[TASK DATA]
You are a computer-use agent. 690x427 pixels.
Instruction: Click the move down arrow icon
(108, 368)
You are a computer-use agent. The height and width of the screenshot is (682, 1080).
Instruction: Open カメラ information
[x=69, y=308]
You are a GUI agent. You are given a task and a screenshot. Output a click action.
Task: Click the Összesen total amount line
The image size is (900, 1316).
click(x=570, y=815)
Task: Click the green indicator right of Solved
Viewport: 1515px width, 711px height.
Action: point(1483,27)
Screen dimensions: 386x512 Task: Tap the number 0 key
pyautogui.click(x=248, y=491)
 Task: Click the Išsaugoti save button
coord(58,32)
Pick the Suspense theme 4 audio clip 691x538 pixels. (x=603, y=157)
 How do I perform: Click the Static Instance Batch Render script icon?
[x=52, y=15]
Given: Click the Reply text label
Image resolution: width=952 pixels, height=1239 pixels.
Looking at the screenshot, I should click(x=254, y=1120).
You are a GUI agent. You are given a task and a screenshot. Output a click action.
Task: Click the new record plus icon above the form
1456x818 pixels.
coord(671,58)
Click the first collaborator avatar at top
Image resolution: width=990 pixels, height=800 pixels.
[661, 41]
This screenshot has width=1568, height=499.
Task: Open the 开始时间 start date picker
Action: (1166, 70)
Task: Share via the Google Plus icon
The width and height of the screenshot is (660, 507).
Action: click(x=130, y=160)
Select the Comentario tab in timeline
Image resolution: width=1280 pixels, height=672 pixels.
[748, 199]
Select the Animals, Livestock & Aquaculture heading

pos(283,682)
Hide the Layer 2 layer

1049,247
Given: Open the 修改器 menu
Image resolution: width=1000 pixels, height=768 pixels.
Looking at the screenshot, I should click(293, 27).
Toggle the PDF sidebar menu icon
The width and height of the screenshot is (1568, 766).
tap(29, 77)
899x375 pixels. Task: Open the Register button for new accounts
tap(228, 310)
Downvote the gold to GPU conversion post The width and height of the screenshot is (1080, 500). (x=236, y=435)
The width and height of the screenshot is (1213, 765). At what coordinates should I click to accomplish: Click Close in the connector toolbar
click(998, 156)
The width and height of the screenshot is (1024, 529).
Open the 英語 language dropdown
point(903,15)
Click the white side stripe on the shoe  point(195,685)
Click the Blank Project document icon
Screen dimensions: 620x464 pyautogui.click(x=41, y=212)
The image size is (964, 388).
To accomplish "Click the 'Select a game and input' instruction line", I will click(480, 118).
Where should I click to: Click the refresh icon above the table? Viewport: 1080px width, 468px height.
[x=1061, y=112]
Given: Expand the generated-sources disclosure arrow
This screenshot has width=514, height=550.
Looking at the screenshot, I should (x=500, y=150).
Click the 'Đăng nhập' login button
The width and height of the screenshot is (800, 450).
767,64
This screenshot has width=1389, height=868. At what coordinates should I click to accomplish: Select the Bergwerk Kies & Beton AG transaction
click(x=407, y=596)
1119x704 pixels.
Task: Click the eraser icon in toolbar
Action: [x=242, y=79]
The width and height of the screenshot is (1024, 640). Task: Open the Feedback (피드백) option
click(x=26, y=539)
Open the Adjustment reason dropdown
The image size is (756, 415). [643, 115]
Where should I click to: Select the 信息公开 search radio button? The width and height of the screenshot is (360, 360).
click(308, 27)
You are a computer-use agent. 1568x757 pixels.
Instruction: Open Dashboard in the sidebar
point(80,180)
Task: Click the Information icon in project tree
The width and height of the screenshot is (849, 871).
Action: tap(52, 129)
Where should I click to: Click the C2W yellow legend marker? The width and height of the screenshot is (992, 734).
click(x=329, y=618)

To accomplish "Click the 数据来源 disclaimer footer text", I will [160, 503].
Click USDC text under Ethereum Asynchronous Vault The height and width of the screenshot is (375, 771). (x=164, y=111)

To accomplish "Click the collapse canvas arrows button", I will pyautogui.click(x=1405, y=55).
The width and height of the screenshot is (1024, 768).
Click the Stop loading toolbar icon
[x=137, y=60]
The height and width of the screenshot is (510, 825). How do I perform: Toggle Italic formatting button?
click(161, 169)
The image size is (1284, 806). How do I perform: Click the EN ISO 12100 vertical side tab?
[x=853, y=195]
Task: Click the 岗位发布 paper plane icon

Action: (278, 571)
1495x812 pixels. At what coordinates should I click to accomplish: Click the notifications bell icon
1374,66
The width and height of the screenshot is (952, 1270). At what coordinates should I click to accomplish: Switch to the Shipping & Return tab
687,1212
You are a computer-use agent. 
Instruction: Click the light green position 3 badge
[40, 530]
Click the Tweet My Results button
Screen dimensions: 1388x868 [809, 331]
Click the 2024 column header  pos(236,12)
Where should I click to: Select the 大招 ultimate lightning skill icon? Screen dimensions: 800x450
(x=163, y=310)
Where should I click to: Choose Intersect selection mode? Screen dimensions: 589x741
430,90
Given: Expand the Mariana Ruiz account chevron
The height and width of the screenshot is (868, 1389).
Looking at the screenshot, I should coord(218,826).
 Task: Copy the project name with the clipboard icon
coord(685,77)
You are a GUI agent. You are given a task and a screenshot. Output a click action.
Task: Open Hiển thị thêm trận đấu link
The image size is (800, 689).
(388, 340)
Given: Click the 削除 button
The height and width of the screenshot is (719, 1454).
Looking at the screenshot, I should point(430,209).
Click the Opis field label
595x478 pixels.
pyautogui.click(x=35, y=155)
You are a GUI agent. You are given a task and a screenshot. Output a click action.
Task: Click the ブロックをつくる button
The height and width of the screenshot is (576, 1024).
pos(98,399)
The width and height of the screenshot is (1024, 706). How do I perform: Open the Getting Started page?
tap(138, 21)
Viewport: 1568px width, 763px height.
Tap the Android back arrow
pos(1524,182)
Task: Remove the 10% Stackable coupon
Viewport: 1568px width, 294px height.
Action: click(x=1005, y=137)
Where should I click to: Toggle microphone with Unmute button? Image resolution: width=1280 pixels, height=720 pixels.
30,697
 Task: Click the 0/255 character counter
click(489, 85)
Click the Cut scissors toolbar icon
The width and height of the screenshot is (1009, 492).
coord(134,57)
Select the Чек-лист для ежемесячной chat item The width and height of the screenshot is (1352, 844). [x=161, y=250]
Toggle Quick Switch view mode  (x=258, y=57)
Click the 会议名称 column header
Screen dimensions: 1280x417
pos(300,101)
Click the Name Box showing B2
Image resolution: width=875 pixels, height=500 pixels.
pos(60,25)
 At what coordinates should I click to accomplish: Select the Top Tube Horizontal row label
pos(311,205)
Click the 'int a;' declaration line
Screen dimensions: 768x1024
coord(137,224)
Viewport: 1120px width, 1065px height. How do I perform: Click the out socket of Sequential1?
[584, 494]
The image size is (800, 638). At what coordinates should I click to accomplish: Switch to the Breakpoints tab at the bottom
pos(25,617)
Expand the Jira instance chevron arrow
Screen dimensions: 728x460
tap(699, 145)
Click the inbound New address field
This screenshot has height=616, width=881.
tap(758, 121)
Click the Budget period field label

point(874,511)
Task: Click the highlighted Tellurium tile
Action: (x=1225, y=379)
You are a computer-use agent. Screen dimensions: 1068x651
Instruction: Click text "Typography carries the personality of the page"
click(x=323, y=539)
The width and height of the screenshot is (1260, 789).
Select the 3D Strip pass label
[/TASK DATA]
__TASK ITEM__: From the records above, extract exactly and only the lines that begin at the line with "Task: Click the new" and stop after the line with "Given: Expand the generated-sources".

__RESULT FOR THIS TASK__:
Task: Click the new record plus icon above the form
1456x818 pixels.
coord(671,58)
Click the first collaborator avatar at top
Image resolution: width=990 pixels, height=800 pixels.
[661, 41]
This screenshot has width=1568, height=499.
Task: Open the 开始时间 start date picker
Action: (1166, 70)
Task: Share via the Google Plus icon
The width and height of the screenshot is (660, 507).
Action: click(x=130, y=160)
Select the Comentario tab in timeline
Image resolution: width=1280 pixels, height=672 pixels.
[748, 199]
Select the Animals, Livestock & Aquaculture heading

pos(283,682)
Hide the Layer 2 layer

1049,247
Given: Open the 修改器 menu
Image resolution: width=1000 pixels, height=768 pixels.
Looking at the screenshot, I should click(293, 27).
Toggle the PDF sidebar menu icon
The width and height of the screenshot is (1568, 766).
tap(29, 77)
899x375 pixels. Task: Open the Register button for new accounts
tap(228, 310)
Downvote the gold to GPU conversion post The width and height of the screenshot is (1080, 500). (x=236, y=435)
The width and height of the screenshot is (1213, 765). At what coordinates should I click to accomplish: Click Close in the connector toolbar
click(998, 156)
The width and height of the screenshot is (1024, 529).
Open the 英語 language dropdown
point(903,15)
Click the white side stripe on the shoe  point(195,685)
Click the Blank Project document icon
Screen dimensions: 620x464 pyautogui.click(x=41, y=212)
The image size is (964, 388).
To accomplish "Click the 'Select a game and input' instruction line", I will click(480, 118).
Where should I click to: Click the refresh icon above the table? Viewport: 1080px width, 468px height.
[x=1061, y=112]
Given: Expand the generated-sources disclosure arrow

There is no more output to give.